◆ WHAT IS REQUIRED ◆
Return the data below in full. Keep each character unchanged.

◆ THE DATA ◆
* * *

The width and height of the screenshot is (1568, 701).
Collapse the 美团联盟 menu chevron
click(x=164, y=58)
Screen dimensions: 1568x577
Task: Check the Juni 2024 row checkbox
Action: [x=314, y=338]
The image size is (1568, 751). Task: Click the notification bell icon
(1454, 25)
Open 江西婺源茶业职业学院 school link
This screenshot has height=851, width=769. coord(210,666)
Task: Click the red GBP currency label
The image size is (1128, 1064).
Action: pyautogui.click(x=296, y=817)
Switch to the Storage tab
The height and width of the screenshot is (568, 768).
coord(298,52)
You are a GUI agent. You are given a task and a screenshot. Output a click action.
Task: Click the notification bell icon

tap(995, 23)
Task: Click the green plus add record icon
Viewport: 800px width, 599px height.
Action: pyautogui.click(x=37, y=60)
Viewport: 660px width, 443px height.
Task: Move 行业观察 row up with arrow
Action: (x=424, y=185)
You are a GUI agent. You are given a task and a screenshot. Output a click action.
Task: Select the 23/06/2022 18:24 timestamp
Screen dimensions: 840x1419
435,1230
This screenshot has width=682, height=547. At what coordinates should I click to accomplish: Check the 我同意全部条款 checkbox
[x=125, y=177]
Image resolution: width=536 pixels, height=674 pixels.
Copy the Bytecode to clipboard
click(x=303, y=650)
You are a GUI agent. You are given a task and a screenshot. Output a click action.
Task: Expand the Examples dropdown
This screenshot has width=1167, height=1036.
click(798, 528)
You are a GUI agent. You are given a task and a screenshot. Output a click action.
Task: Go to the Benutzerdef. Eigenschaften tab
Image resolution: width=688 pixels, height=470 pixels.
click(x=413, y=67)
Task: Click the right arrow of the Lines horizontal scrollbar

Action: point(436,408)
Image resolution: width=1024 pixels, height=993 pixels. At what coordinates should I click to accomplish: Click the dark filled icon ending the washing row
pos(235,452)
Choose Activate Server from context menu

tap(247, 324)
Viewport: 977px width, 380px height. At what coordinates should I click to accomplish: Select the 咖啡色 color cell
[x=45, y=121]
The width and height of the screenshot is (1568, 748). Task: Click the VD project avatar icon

* * *

◆ EXPECTED ANSWER ◆
The width and height of the screenshot is (1568, 701).
Collapse the 美团联盟 menu chevron
click(x=164, y=58)
Screen dimensions: 1568x577
Task: Check the Juni 2024 row checkbox
Action: [x=314, y=338]
The image size is (1568, 751). Task: Click the notification bell icon
(1454, 25)
Open 江西婺源茶业职业学院 school link
This screenshot has height=851, width=769. coord(210,666)
Task: Click the red GBP currency label
The image size is (1128, 1064).
Action: pyautogui.click(x=296, y=817)
Switch to the Storage tab
The height and width of the screenshot is (568, 768).
coord(298,52)
You are a GUI agent. You are given a task and a screenshot. Output a click action.
Task: Click the notification bell icon

tap(995, 23)
Task: Click the green plus add record icon
Viewport: 800px width, 599px height.
Action: pyautogui.click(x=37, y=60)
Viewport: 660px width, 443px height.
Task: Move 行业观察 row up with arrow
Action: (x=424, y=185)
You are a GUI agent. You are given a task and a screenshot. Output a click action.
Task: Select the 23/06/2022 18:24 timestamp
Screen dimensions: 840x1419
435,1230
This screenshot has width=682, height=547. At what coordinates should I click to accomplish: Check the 我同意全部条款 checkbox
[x=125, y=177]
Image resolution: width=536 pixels, height=674 pixels.
Copy the Bytecode to clipboard
click(x=303, y=650)
You are a GUI agent. You are given a task and a screenshot. Output a click action.
Task: Expand the Examples dropdown
This screenshot has width=1167, height=1036.
click(798, 528)
You are a GUI agent. You are given a task and a screenshot. Output a click action.
Task: Go to the Benutzerdef. Eigenschaften tab
Image resolution: width=688 pixels, height=470 pixels.
click(x=413, y=67)
Task: Click the right arrow of the Lines horizontal scrollbar

Action: point(436,408)
Image resolution: width=1024 pixels, height=993 pixels. At what coordinates should I click to accomplish: Click the dark filled icon ending the washing row
pos(235,452)
Choose Activate Server from context menu

tap(247, 324)
Viewport: 977px width, 380px height. At what coordinates should I click to accomplish: Select the 咖啡色 color cell
[x=45, y=121]
The width and height of the screenshot is (1568, 748). Task: Click the VD project avatar icon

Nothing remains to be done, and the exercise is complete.